HOW TO COMPLETE THIS TASK: Your output should be the lines from the one with "Click the SelectionOfPredefinedTypes button" through the last line of the records below, exactly as written, minus the pictures.

Top of PROVIDED RECORDS

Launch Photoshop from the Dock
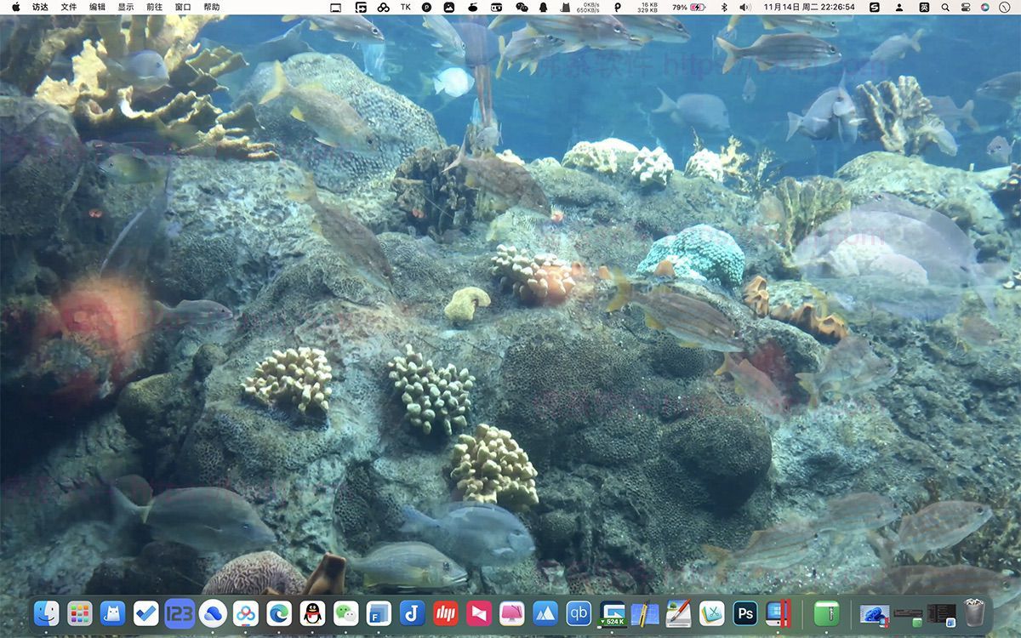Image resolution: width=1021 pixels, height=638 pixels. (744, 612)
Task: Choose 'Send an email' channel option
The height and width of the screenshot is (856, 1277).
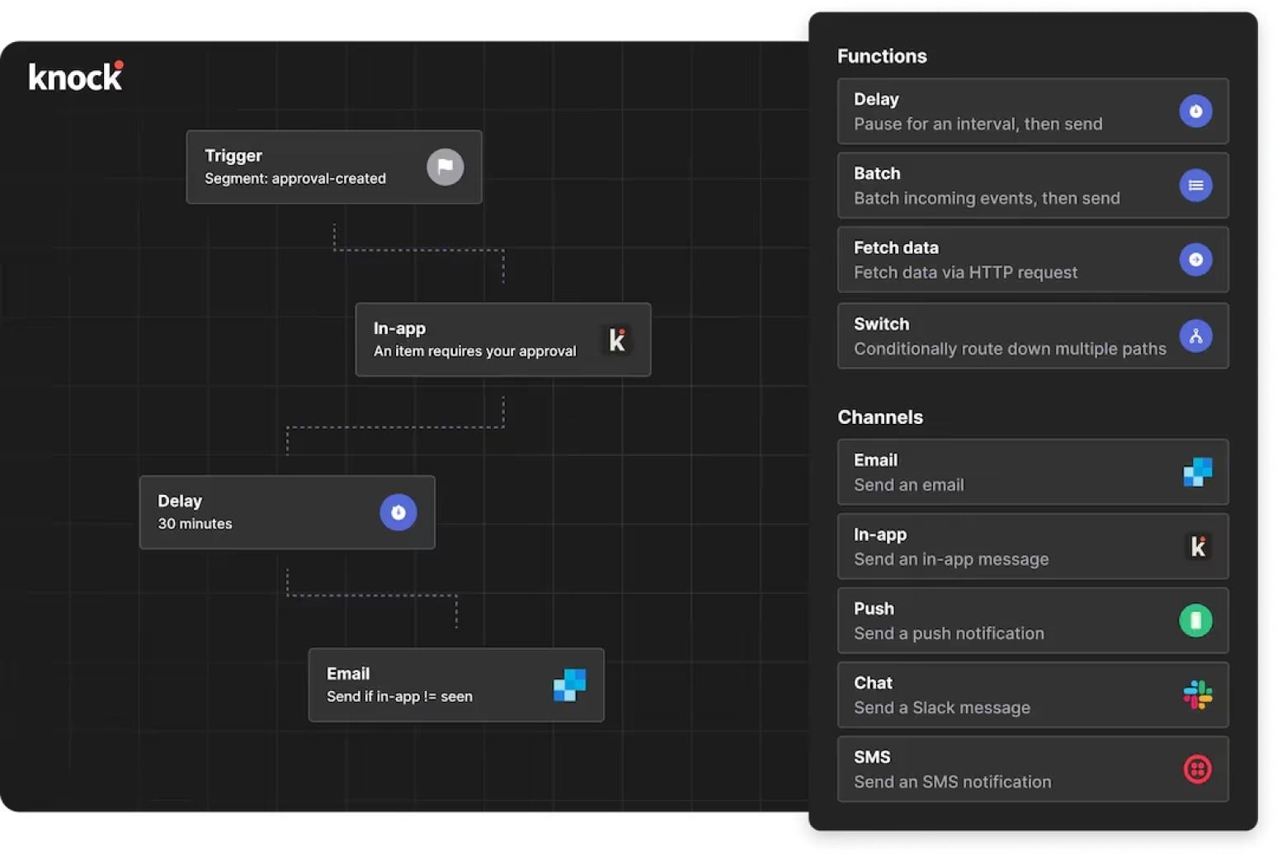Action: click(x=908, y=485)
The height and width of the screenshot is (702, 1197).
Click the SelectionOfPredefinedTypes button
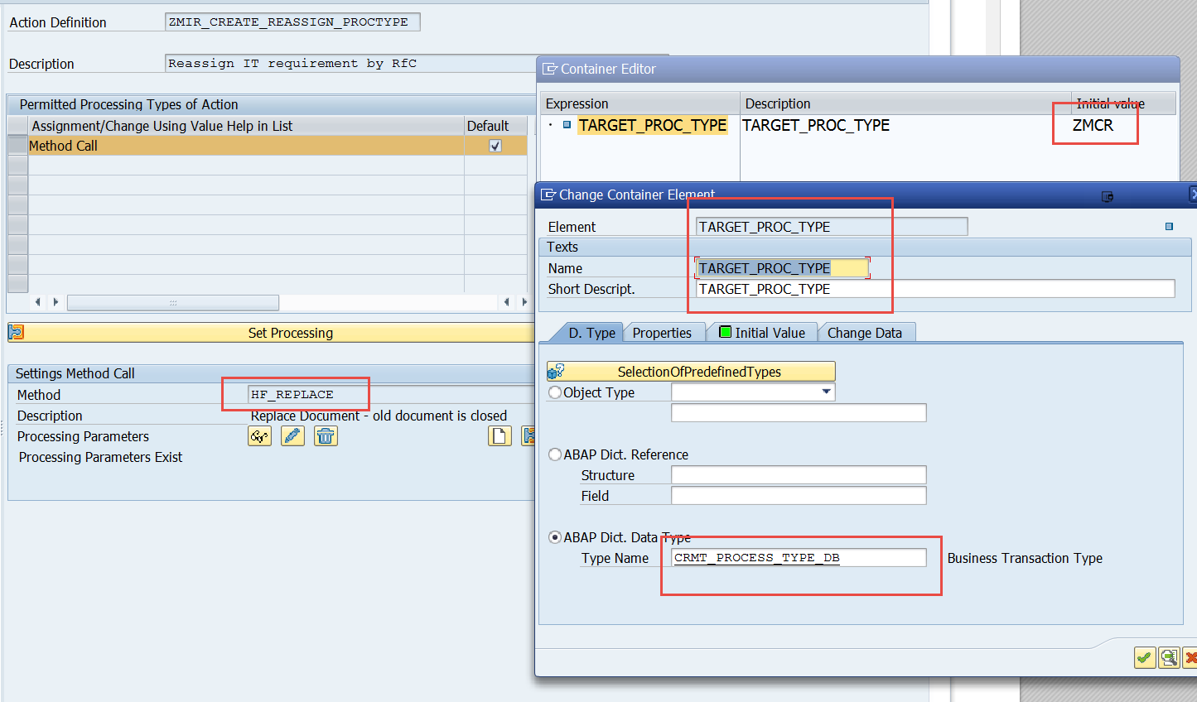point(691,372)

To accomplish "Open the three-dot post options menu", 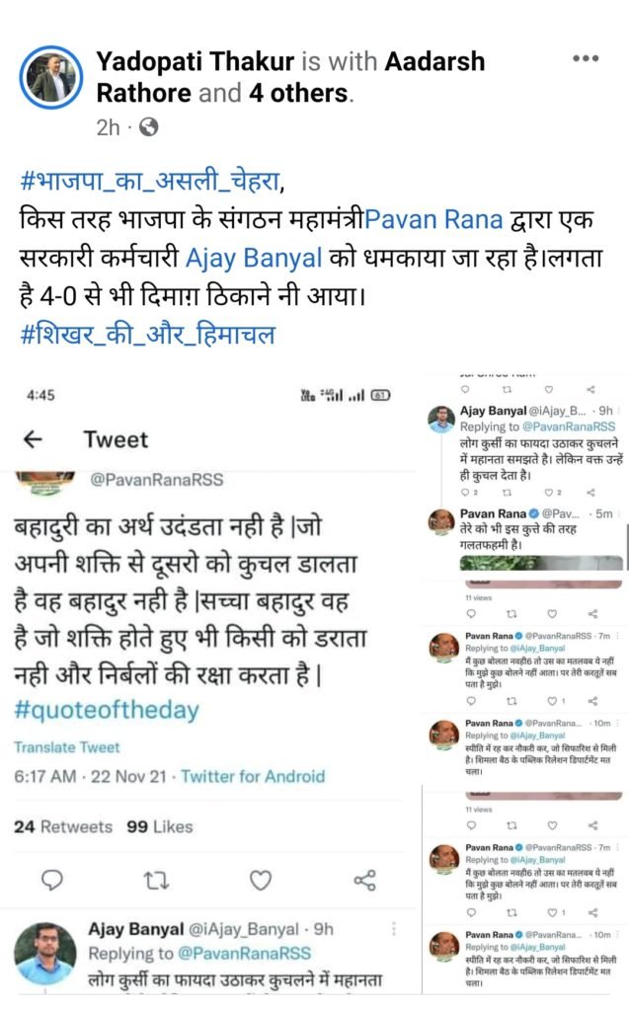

Bottom of PROVIDED RECORDS

ANSWER FOR THE TASK:
Click the SelectionOfPredefinedTypes button
point(691,372)

To accomplish "Open the three-dot post options menu", 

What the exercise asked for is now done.